The therapeutic efficacy of nanoparticle (NP)-encapsulated cytotoxic drugs has remained limited by poor penetration into solid tumors. To address this challenge, we developed a novel strategy using minoxidil-loaded nanoliposomes (Lip-MXD) to induce tumor vasodilation and enhance the delivery of PEGylated liposomal doxorubicin (PLD). We developed a remote loading method utilizing a calcium acetate gradient to encapsulate MXD into liposomes, achieving a high MXD encapsulation efficiency (87%). The resulting Lip-MXD formulation displayed an average particle size of 111 nm, a polydispersity index of 0.05, and a zeta potential of -15.7 mV. Pretreatment with Lip-MXD demonstrated multifunctional effects. It significantly downregulated CLDN-1 expression, improving NP penetration into advanced, fibrotic tumors.

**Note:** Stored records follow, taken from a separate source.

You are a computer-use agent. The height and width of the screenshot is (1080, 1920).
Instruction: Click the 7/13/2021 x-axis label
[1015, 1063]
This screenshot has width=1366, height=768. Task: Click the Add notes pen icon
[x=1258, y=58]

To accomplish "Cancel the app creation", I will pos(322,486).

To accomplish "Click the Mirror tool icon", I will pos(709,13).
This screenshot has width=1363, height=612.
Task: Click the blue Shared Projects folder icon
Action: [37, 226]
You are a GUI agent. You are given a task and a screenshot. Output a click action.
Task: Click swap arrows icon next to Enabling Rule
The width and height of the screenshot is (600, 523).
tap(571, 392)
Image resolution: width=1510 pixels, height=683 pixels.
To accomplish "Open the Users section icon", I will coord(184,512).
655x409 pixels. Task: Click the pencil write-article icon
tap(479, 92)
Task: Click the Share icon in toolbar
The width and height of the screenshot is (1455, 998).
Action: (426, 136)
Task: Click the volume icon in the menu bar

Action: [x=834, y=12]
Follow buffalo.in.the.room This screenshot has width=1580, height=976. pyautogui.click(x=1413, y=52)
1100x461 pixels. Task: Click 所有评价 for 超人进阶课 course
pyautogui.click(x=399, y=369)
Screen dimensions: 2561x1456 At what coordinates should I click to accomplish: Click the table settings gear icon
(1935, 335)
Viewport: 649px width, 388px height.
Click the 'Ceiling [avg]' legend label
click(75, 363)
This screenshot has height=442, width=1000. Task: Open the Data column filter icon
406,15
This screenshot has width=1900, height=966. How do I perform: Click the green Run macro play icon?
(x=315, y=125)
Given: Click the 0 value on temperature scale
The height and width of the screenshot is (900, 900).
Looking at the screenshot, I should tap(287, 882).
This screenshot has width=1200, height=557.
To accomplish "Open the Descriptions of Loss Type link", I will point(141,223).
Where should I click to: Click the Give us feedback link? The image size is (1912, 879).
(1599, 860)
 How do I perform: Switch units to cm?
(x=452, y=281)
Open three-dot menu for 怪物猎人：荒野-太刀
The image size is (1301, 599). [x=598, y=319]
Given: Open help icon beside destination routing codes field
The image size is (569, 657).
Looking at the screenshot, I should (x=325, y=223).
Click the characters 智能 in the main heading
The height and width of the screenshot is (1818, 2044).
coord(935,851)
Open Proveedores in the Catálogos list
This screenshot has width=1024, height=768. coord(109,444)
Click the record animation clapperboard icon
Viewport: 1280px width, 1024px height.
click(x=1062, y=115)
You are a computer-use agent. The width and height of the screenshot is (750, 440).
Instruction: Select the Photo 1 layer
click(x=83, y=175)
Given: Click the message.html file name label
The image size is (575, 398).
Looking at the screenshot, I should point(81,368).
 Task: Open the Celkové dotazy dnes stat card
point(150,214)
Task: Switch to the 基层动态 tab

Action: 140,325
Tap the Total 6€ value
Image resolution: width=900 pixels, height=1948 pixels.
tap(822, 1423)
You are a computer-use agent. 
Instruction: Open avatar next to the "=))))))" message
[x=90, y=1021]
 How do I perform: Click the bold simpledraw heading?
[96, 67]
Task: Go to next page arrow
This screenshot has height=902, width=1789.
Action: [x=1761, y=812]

The stability of interaction between CLDN-1 and MXD was confirmed by molecular dynamics (MD) simulation. Immunohistochemistry and gene expression analyses in mouse models of colorectal (CRC) and pancreatic (PCa) cancers revealed that Lip-MXD administration significantly reduced the number of tumor-associated stromal cells. Furthermore, Lip-MXD mitigated tumor hypoxia and substantially enhanced PLD permeability within the dense microenvironment of desmoplastic tumors through its vasodilatory effects. A single dose of PLD following Lip-MXD pretreatment exhibited significant antitumor activity, resulting in a prolonged survival rate of 60% in the Lip-MXD+PLD-treated group in CRC models. In nude mice bearing PCa, the Lip-MXD+PLD-treated group achieved a significant reduction in tumor volume compared to the PLD group over a 14-day evaluation period. This MXD liposomal formulation offers a promising method to overcome tumor penetration, enhance NP delivery and improve therapeutic outcomes in CRC and PCa cancers, meriting further investigation.